We used to classifying tests using words like “Unit”, “Functional” and “Integration” (also “System”, “Performance”, “Acceptance”). And we think something like “unit tests are better than functional tests and integration tests are the worst”. We also know that it’s good to have high coverage.

Usual definitions are:

  1. A unit test checks the functionality of individual modules or units,
  2. A functional test checks whether the system works according to the requirements,
  3. An integration test checks related programs, modules or units of code,

Let’s assume we have a system with the following components:

  1. ILoanCalculator with one implementation — LoanCalculatorImpl
  2. IUserRepository with two implementations — UserRepositoryPosgresImpl and UserRepositoryInMemoryImpl
  3. IAccountingService with one implementation — AccountingServiceImpl. It depends on IUserRepository and ILoanCalculator.
  4. An HTTP server exposing RPC API.

We wrote a test for IAccountingService then wired our test with LoanCalculatorImpl and UserRepositoryPosgresImpl.

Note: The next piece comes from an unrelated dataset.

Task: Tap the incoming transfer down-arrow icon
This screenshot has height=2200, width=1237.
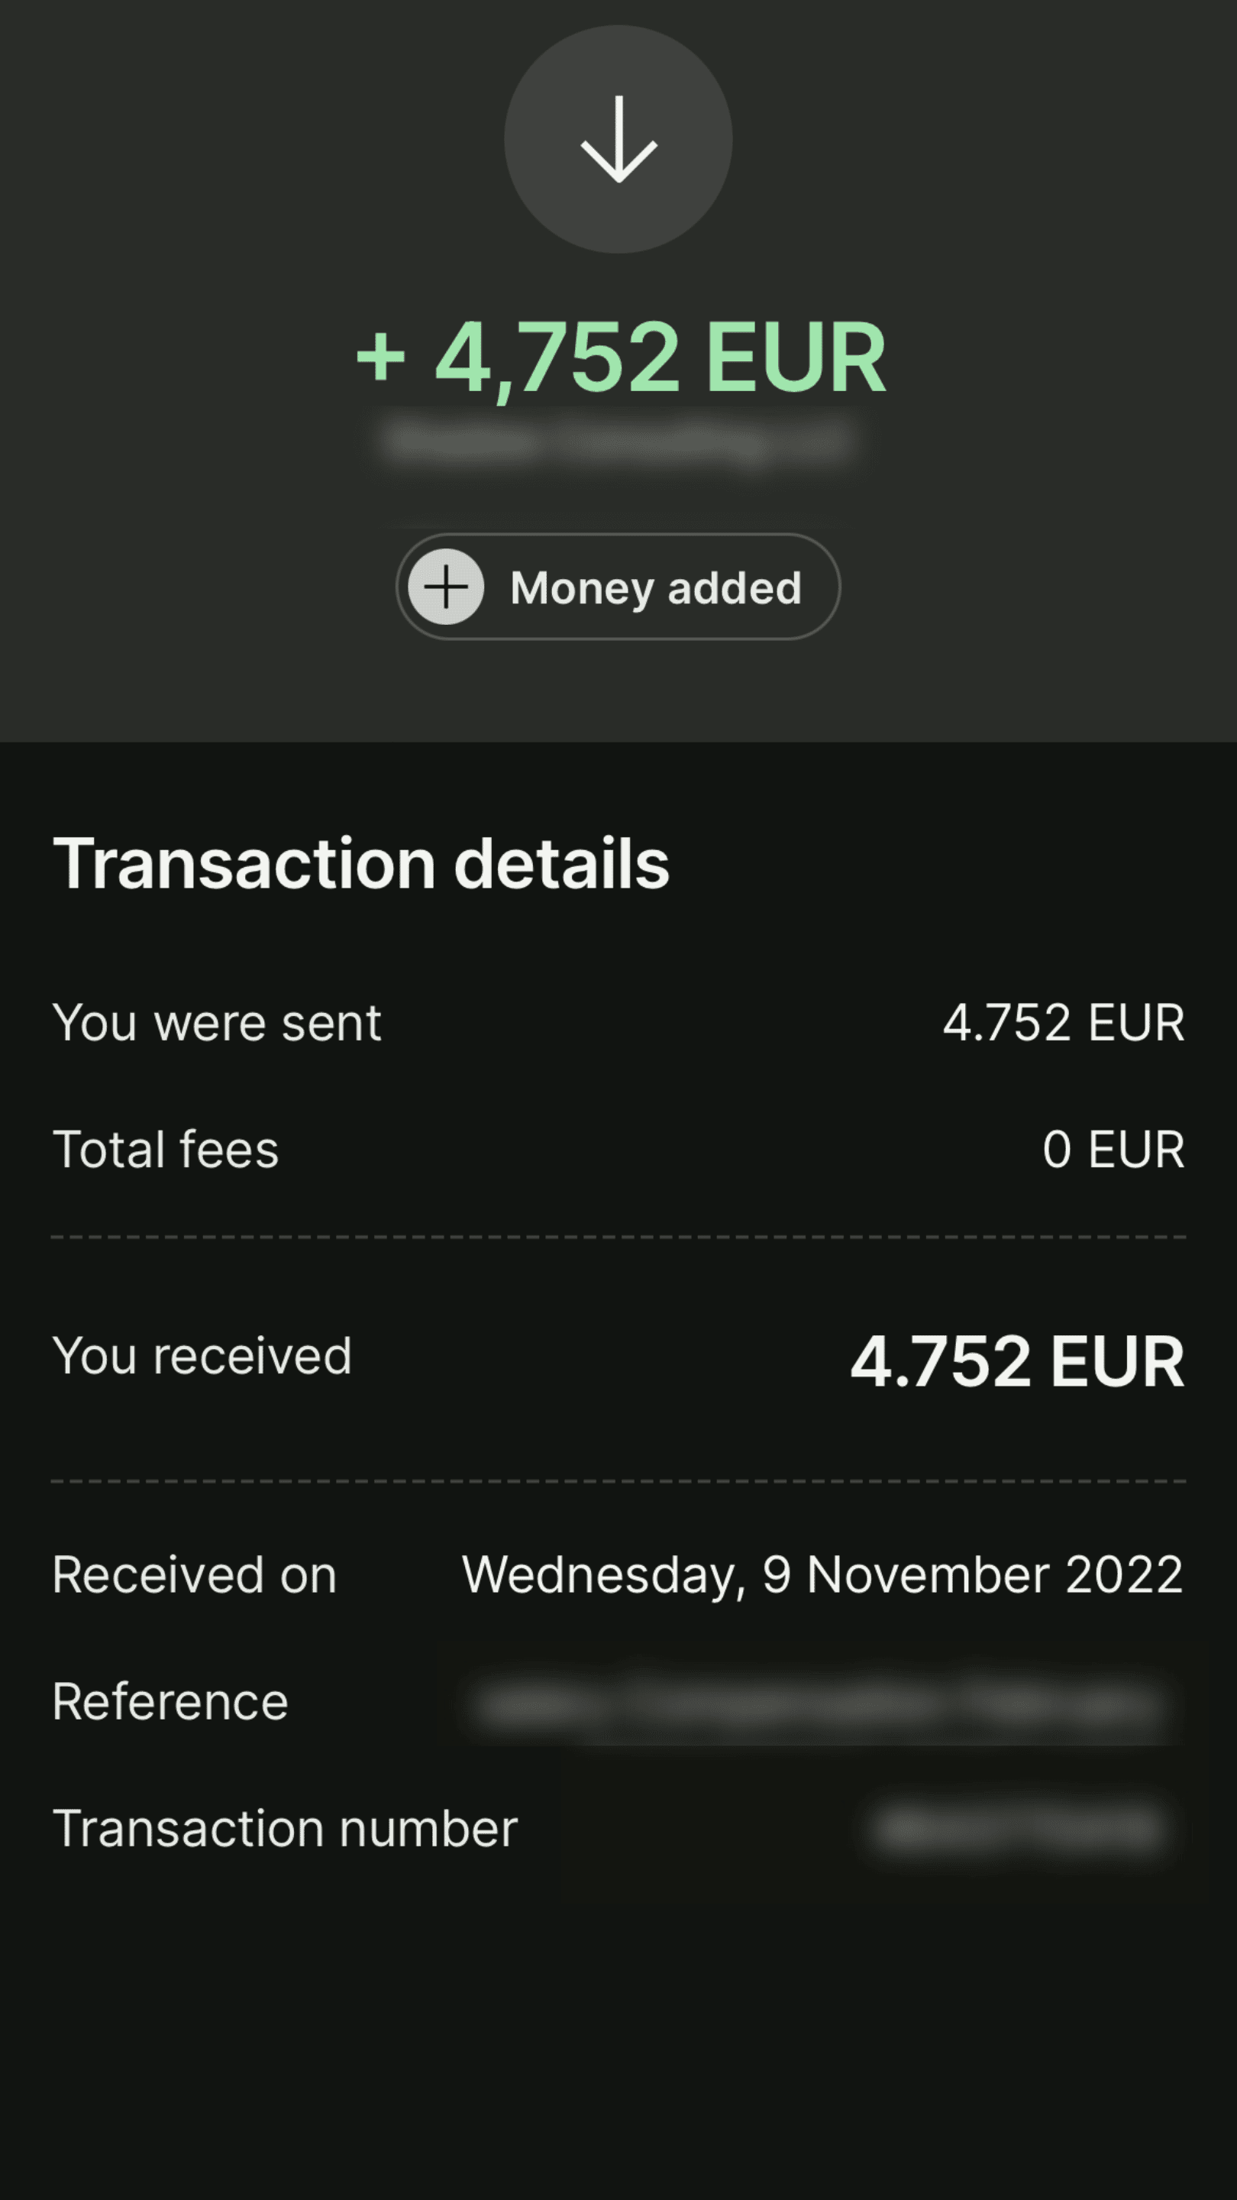Action: (x=618, y=139)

Is it an integration test? It seems like it is. It involves several components of our program and talks with the database. Is it a functional test? Maybe - it’s checking if an important service of our system conforms to a specification. Is it a unit test? Maybe - it checks the functionality of a system module.

Things get more interesting in case we make our test abstract and add another implementation using UserRepositoryInMemoryImpl. So, should we continue to call it an integration test? It seems so. The test doesn’t talk with the database anymore but still involves several components. Is it still a functional test? Yes. Is it still a unit test? Yes.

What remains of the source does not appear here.